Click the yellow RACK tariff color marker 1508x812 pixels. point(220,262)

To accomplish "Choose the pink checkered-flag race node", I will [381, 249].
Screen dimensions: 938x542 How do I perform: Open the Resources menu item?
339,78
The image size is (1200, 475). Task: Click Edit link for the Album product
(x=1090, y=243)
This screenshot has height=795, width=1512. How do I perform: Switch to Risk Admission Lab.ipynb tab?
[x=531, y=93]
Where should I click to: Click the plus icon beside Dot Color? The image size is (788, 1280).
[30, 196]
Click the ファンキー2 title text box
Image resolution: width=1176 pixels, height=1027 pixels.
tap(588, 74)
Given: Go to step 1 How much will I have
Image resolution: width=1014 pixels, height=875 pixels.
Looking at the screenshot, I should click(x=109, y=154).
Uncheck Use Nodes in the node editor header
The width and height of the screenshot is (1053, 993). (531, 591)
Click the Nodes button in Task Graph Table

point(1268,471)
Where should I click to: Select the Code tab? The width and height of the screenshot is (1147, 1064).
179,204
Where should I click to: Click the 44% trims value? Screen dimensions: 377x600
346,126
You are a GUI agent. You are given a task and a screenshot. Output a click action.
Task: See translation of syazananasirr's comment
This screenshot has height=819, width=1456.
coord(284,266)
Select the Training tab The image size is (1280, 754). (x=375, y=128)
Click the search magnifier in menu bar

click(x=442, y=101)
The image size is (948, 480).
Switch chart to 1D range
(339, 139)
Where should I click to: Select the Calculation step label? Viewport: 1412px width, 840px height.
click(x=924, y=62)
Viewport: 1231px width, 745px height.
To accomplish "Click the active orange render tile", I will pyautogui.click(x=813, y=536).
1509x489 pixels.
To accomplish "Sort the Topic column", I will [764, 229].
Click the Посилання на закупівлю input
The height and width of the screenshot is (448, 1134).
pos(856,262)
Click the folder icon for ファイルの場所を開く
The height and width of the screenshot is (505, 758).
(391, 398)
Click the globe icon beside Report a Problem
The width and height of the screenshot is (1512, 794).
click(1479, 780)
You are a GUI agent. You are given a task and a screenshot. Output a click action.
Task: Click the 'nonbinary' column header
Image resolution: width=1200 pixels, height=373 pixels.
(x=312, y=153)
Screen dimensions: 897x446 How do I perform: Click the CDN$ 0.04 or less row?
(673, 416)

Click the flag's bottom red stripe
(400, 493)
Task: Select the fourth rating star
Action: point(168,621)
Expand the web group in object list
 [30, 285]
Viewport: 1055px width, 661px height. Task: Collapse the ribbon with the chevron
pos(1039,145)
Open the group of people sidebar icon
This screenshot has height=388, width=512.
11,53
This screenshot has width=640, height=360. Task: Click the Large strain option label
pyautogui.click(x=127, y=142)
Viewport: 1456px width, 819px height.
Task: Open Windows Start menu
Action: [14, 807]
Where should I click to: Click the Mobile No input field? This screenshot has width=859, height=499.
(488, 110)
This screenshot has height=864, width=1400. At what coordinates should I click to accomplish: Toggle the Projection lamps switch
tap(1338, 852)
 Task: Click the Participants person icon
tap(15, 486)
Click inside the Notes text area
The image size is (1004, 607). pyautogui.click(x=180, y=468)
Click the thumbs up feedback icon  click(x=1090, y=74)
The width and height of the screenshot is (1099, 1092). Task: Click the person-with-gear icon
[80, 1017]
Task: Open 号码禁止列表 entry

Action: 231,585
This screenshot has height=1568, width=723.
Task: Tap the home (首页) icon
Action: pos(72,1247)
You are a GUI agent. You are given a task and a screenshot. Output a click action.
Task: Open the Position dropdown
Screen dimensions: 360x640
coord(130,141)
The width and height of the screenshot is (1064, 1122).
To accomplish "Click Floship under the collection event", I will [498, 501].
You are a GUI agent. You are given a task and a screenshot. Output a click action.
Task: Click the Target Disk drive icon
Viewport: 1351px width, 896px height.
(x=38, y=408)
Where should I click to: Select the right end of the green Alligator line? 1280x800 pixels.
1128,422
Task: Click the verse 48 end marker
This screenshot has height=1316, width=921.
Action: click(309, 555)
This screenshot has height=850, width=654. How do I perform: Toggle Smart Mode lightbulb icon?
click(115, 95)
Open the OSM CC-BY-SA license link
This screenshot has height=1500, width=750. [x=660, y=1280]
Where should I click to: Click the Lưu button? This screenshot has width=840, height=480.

The problem – Copy out each line of the material above, word for word, from the first down to the line containing "The image size is (948, 480).". Add nothing.

Output for this task –
Click the yellow RACK tariff color marker 1508x812 pixels. point(220,262)

To accomplish "Choose the pink checkered-flag race node", I will [381, 249].
Screen dimensions: 938x542 How do I perform: Open the Resources menu item?
339,78
The image size is (1200, 475). Task: Click Edit link for the Album product
(x=1090, y=243)
This screenshot has height=795, width=1512. How do I perform: Switch to Risk Admission Lab.ipynb tab?
[x=531, y=93]
Where should I click to: Click the plus icon beside Dot Color? The image size is (788, 1280).
[30, 196]
Click the ファンキー2 title text box
Image resolution: width=1176 pixels, height=1027 pixels.
tap(588, 74)
Given: Go to step 1 How much will I have
Image resolution: width=1014 pixels, height=875 pixels.
Looking at the screenshot, I should click(x=109, y=154).
Uncheck Use Nodes in the node editor header
The width and height of the screenshot is (1053, 993). (531, 591)
Click the Nodes button in Task Graph Table

point(1268,471)
Where should I click to: Select the Code tab? The width and height of the screenshot is (1147, 1064).
179,204
Where should I click to: Click the 44% trims value? Screen dimensions: 377x600
346,126
You are a GUI agent. You are given a task and a screenshot. Output a click action.
Task: See translation of syazananasirr's comment
This screenshot has height=819, width=1456.
coord(284,266)
Select the Training tab The image size is (1280, 754). (x=375, y=128)
Click the search magnifier in menu bar

click(x=442, y=101)
The image size is (948, 480).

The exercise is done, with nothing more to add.